As the Mini Minor turns 50, vintage car expert Manvendra Singh Barwani talks about why the mini became a major part of car history
It was small, it was fast for its time, and it has just turned 50 and is still popular among car lovers. It's what the Beatles drove. And Mr Bean. It's the Mini, the small car that made it big.
Designed by Sir Alec Issigonis for the British Motor Corporation, this very small car, which was launched in London on August 1959, went on to become a popular British motor car aimed at wooing the middle class and the elite alike with various models.

Small frame, big names
Though it looked petite, it was quite spacious inside. The interesting aspect of the first models of the Austin Seven and Morris Mini Minor was that they came without radio, and the simplistic dashboard just
had a speedometer, odometer, and a gas gauge. If a buyer wanted an interior heater, it was considered to be an add-on.
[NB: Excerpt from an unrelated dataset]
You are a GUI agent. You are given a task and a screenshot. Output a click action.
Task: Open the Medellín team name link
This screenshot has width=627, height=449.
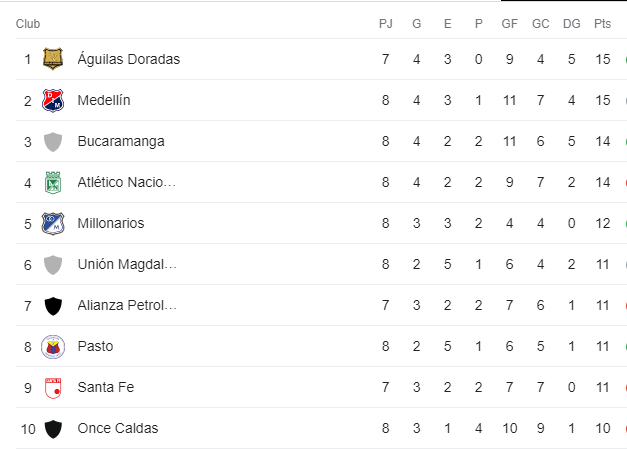click(104, 100)
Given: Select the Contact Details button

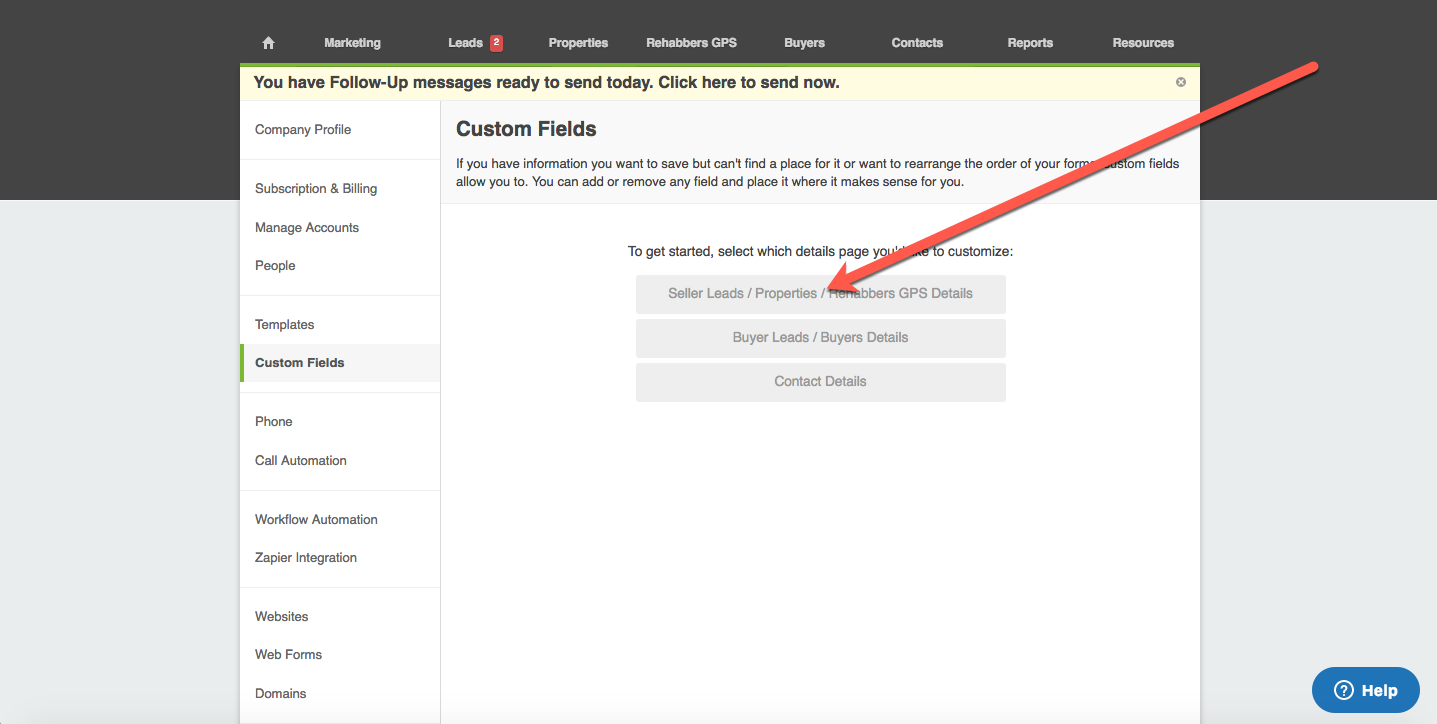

It is said that the Mini didn't do too well when it was first launched, and sales picked up only after Queen Elizabeth took a ride in it. Sales multiplied. The popular colour scheme in England those days for the Mini was to paint the Union Jack on the top of the car. In the 60s, after Beatles' manager Brian Epstein apparently gifted the group a Mini Cooper S, George Harrison's Mini had psychedelic images painted on it, as well as Sanskrit mantras. The same car was later seen in the Beatles' film Magical Mystery Tour.